**What is required**
Transcribe the listing exactly as written. Leave the images out.

**Data for review**

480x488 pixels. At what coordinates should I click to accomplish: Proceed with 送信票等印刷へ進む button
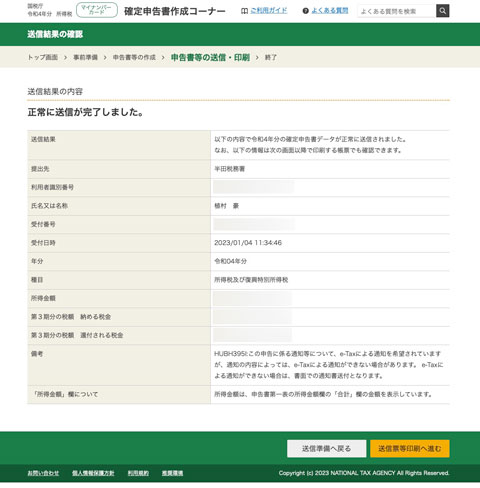tap(410, 449)
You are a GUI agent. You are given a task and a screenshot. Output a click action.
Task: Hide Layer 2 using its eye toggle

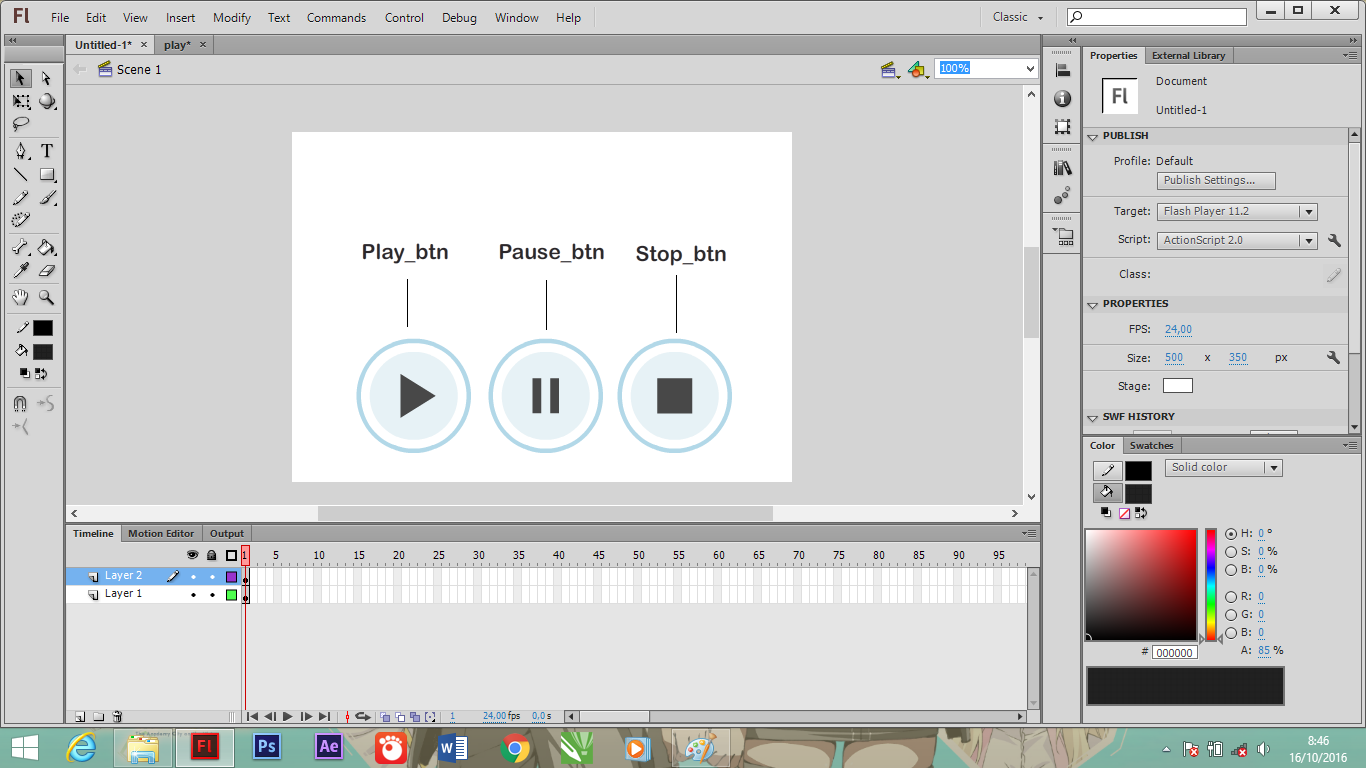(194, 576)
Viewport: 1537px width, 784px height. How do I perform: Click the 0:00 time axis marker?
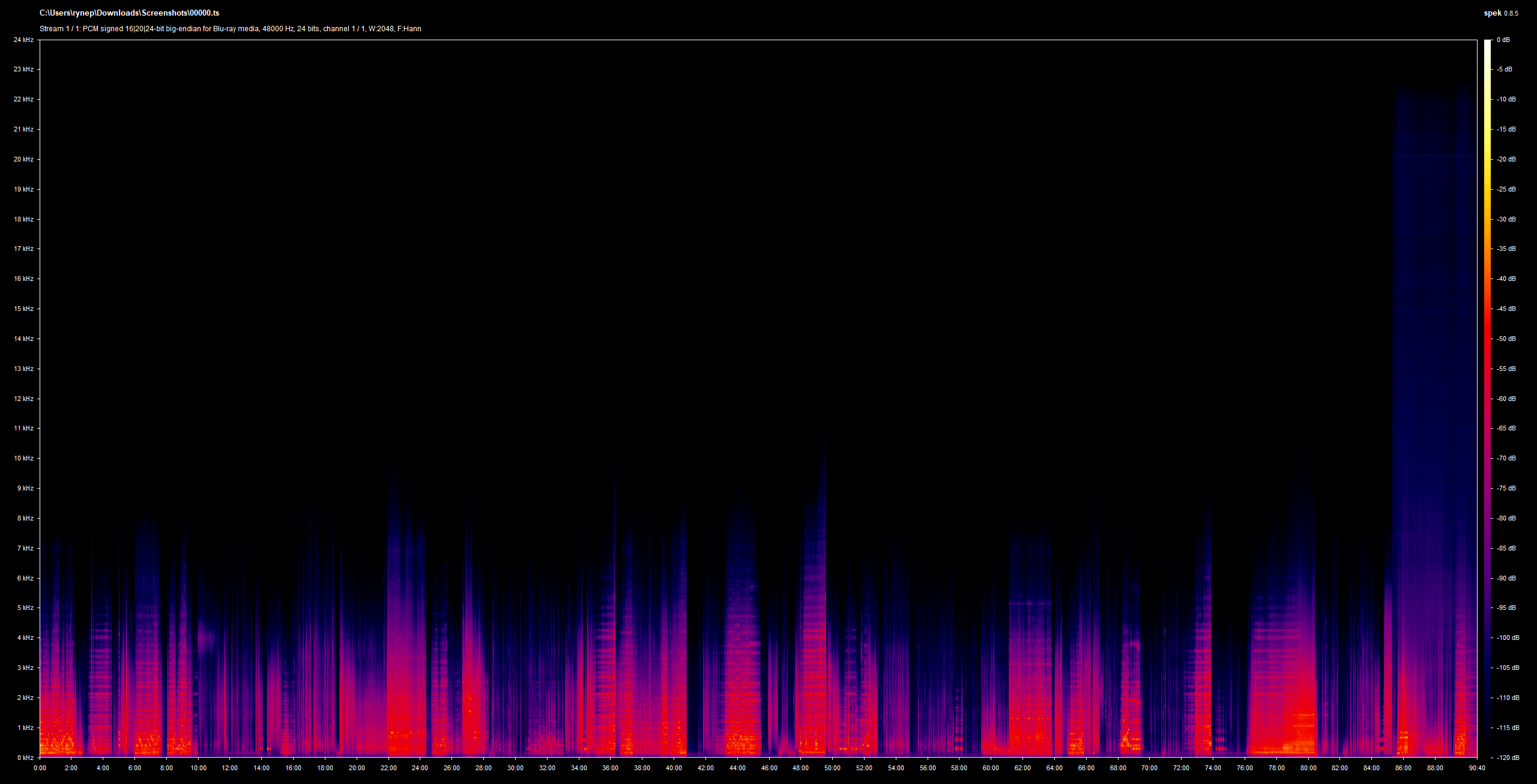coord(40,768)
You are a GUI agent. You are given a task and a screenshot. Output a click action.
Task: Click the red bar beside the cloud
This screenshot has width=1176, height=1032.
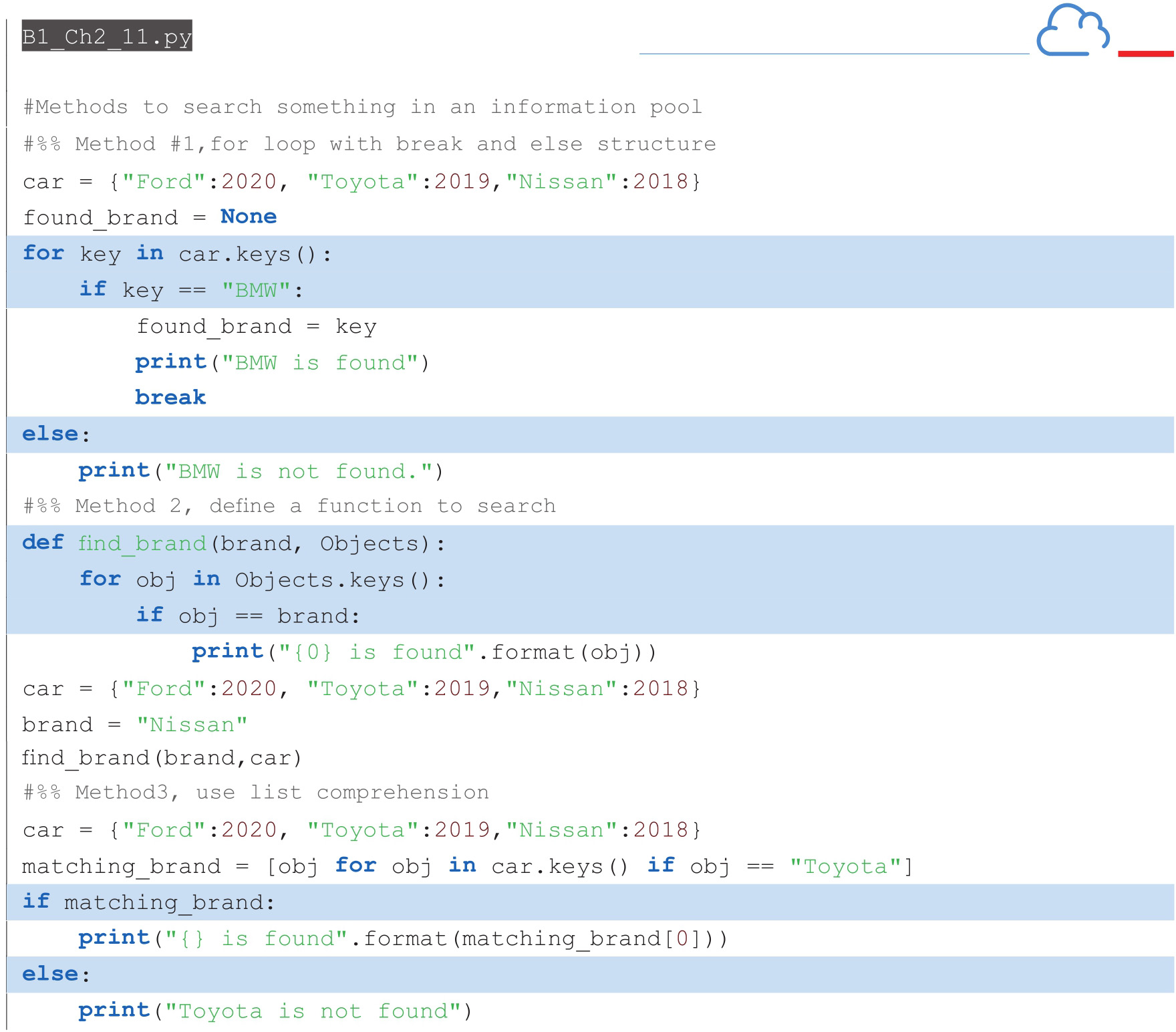[x=1145, y=53]
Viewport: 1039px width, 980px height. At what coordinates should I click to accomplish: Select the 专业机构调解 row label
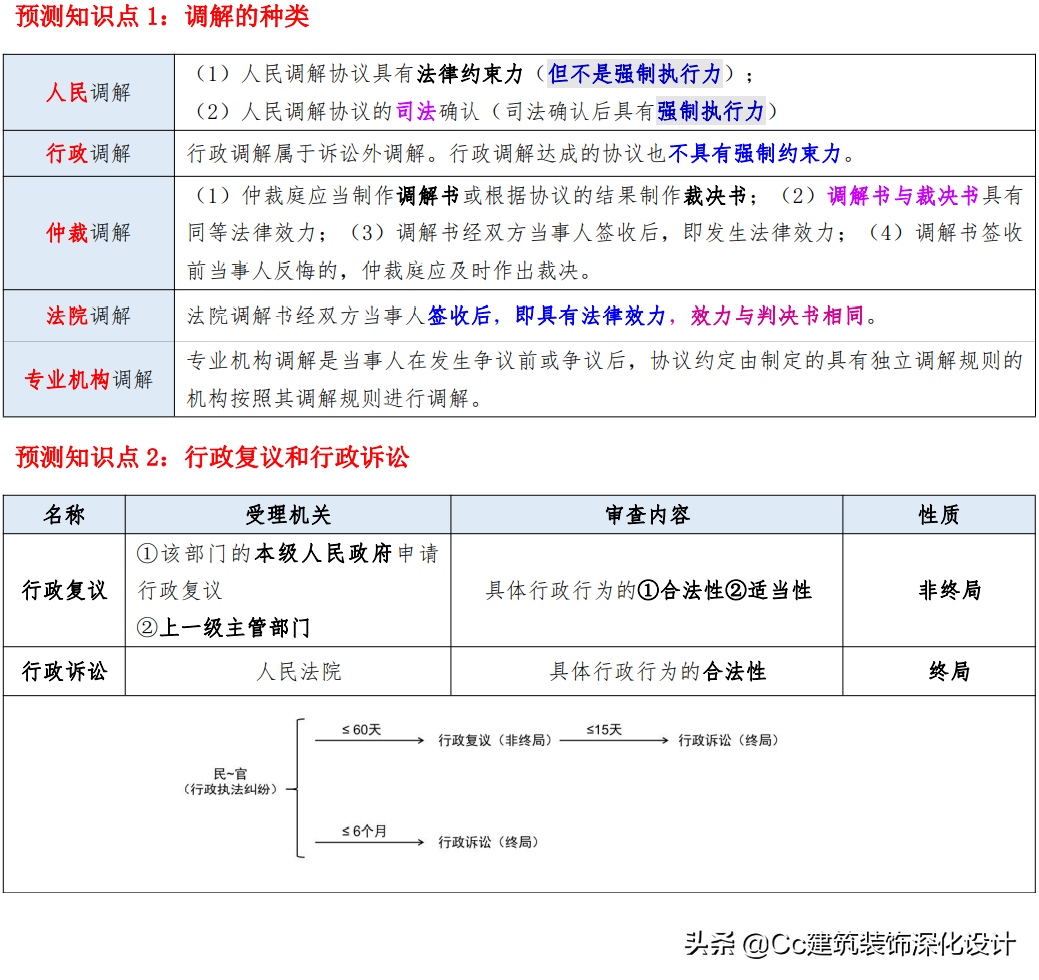pyautogui.click(x=88, y=380)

**Solution**
480x488 pixels. At what coordinates should I click to accomplish: Proceed with 送信票等印刷へ進む button
tap(410, 449)
You are a GUI agent. You are given a task and a screenshot. Output a click action.
Task: Hide Layer 2 using its eye toggle

(194, 576)
Viewport: 1537px width, 784px height. How do I perform: Click the 0:00 time axis marker?
coord(40,768)
You are a GUI agent. You are given a task and a screenshot. Output a click action.
Task: Click the red bar beside the cloud
This screenshot has width=1176, height=1032.
[x=1145, y=53]
Viewport: 1039px width, 980px height. At what coordinates should I click to accomplish: Select the 专业机构调解 row label
pyautogui.click(x=88, y=380)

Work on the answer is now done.